*原文抜粋:*
==========

厚生労働省が信用できない人

タミフル 異常行動「関係なし」 10代への処方禁止見直しも
7月11日8時1分配信 産経新聞

 飛び降りなどの異常行動と因果関係が疑われているインフルエンザ治療薬「タミフル」について、厚生労働省の2つの疫学研究班が「服用と異常行動の因果関係は認められない」とする報告をまとめ、10日の安全対策調査会作業部会に提出した。調査会は秋までに安全性について結論を出す方針だが、10代の処方を「原則禁止」とする現在の措置を見直す可能性が高まった。

 疫学調査の1つは、昨冬の流行シーズンに国内の全医療機関から報告を求めたもの。30歳未満で重度な異常行動は77例報告された。平均年齢は8歳で71%が男性。31%がタミフルを服用していた。10代のタミフル服用が禁じられた昨冬と、異常行動の報告が相次いだ平成18〜19年のシーズンを比較すると、20歳未満では異常行動の発現比率に差はなかった。

==========

[保存済みの項目]
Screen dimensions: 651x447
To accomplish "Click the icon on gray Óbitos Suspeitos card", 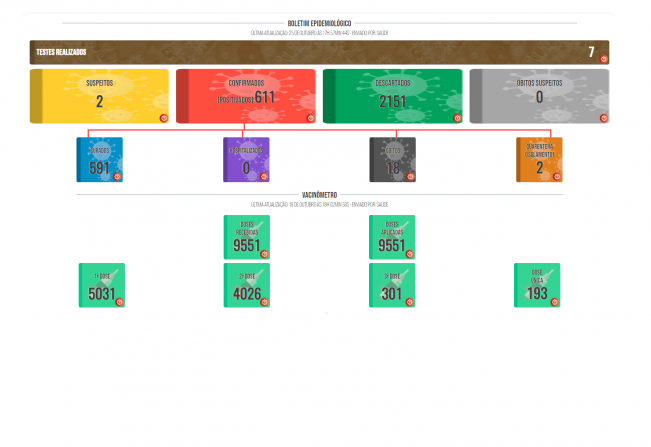I will click(603, 118).

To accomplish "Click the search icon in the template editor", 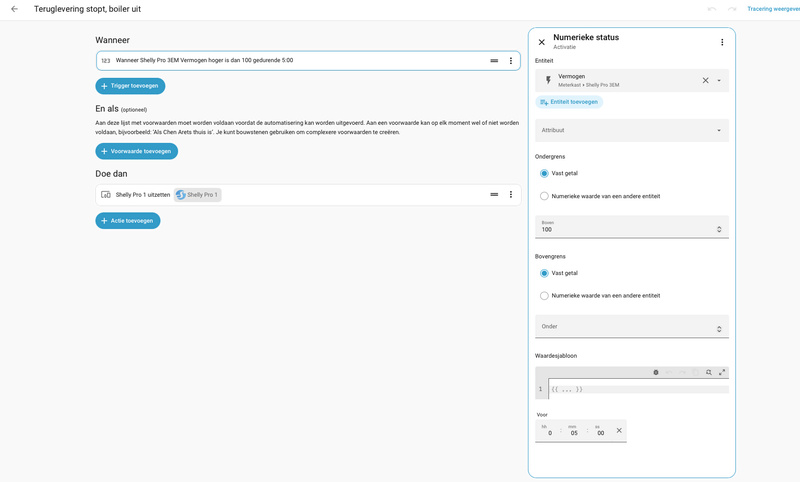I will tap(709, 372).
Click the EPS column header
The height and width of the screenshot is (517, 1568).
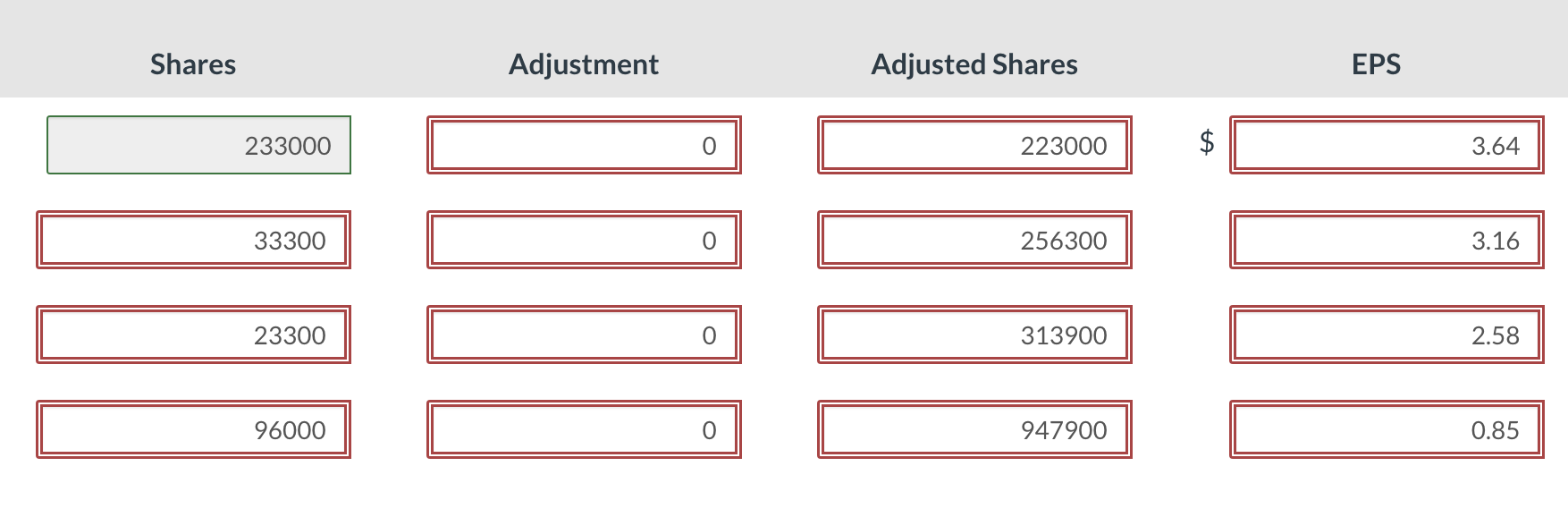coord(1376,64)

==========

*課題の説明:* 上のタミフルの記事から、「飛び降りなどの異常行動と因果」と「置を見直す可能性が高まった。」の間を、両端の語句も含めて一字一句そのまま書き写せ。

*作業結果:*
飛び降りなどの異常行動と因果関係が疑われているインフルエンザ治療薬「タミフル」について、厚生労働省の2つの疫学研究班が「服用と異常行動の因果関係は認められない」とする報告をまとめ、10日の安全対策調査会作業部会に提出した。調査会は秋までに安全性について結論を出す方針だが、10代の処方を「原則禁止」とする現在の措置を見直す可能性が高まった。